___ ПРЕДЛОЖЕННЫЙ ОТРЫВОК
Жизнь — и творчество — Шульца укладываются в схему лето/осень, как будто духу европейской литературы был необходим кто-то, кто и судьбой и творчеством подтвердил бы общее развитие событий, переход от эпохи воображения к эпохе уничтожения.
Язык Шульца, поэтический и расточительно щедрый, отличается в то же время необыкновенной точностью. На языковом уровне проявляется та же самая особая комбинация оксюморонных свойств, которая вообще характерна для художественной позиции Шульца: метафизическая страсть в сочетании со склонностью к подробностям, вещам частным, сугубо индивидуальным.
У Шульца появляются — вкраплениями в поэтическую языковую ткань — предостережения о неотвратимости осени/гибели. Воплощенное здравомыслие, Аделя, напоминает Терезу из романа Канетти «Ослепление», на мир воображения посягают профаны. То же и в письмах: внутреннему напряжению, творческим порывам угрожает скука школьных занятий, неизбежность невеселых житейских обязанностей. Существуют злые духи и духи добрые; мир полон тайн; бродяга, укрывшийся в саду, может оказаться языческим богом, Паном. Но Шульц не пророк. Он не предсказывает ни войны, ни собственной гибели. Его послание ненавязчиво и открывается только тому, кто читает его с доверием. Критикам оно недоступно. Ведь Шульц отличался сдержанностью и ничего не провозглашал. Он был сдержаннее Кафки. Искусство составляло для него величайшую радость, акт самовыражения и расширения возможности видения, говорения, установления связи между отдаленными вещами. Оно не было ни политическим, ни даже философским высказыванием; вся «философия» Шульца — это птица, которая может жить лишь в одной клетке — в его воздушной прозе.
______
___ ИСХОДНЫЕ ДАННЫЕ
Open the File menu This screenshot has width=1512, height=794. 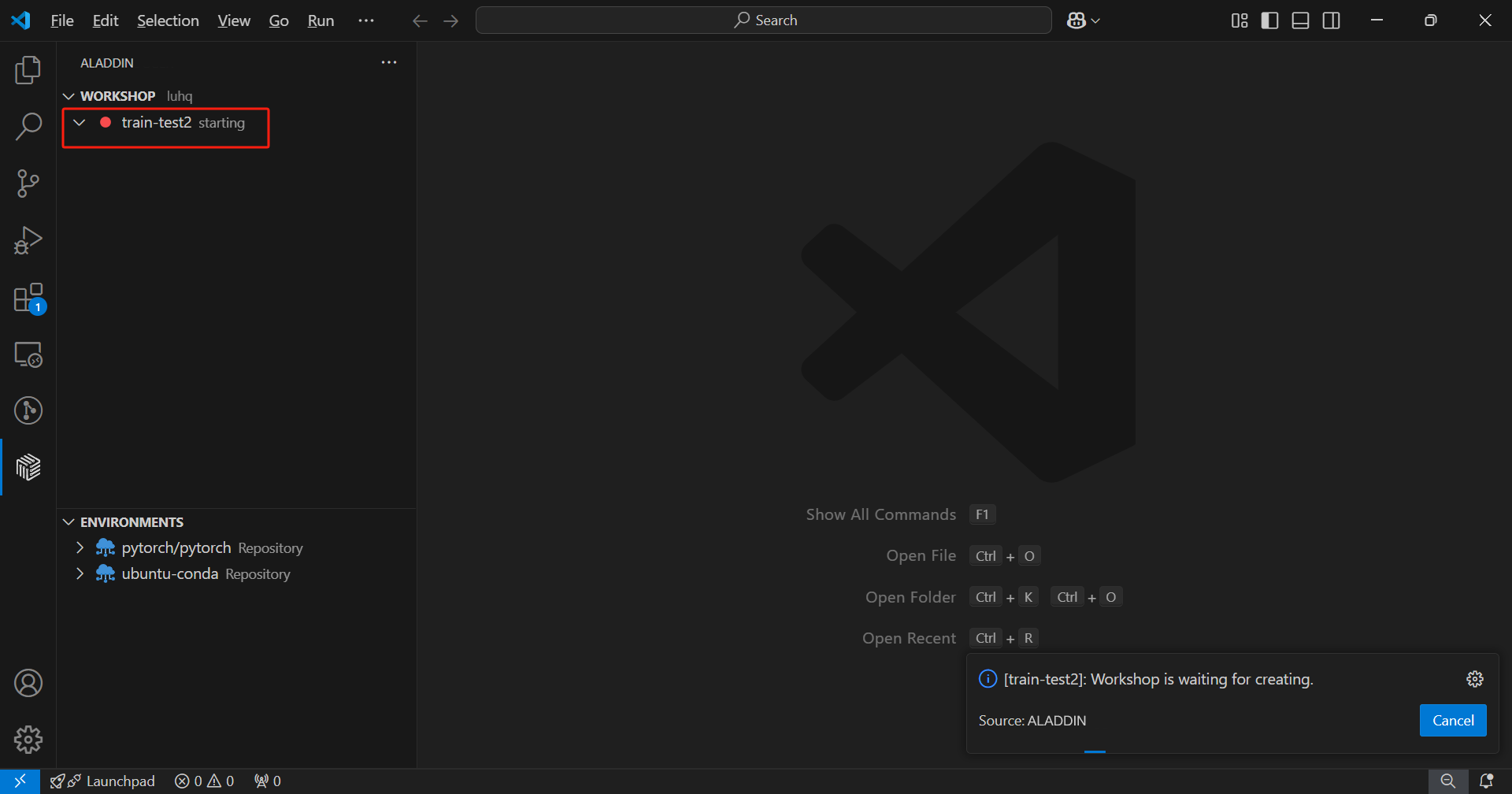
______
Перепишите без изменений фрагмент отрывка о Шульце от «Язык Шульца, поэтический» до «частным, сугубо индивидуальным.».

Язык Шульца, поэтический и расточительно щедрый, отличается в то же время необыкновенной точностью. На языковом уровне проявляется та же самая особая комбинация оксюморонных свойств, которая вообще характерна для художественной позиции Шульца: метафизическая страсть в сочетании со склонностью к подробностям, вещам частным, сугубо индивидуальным.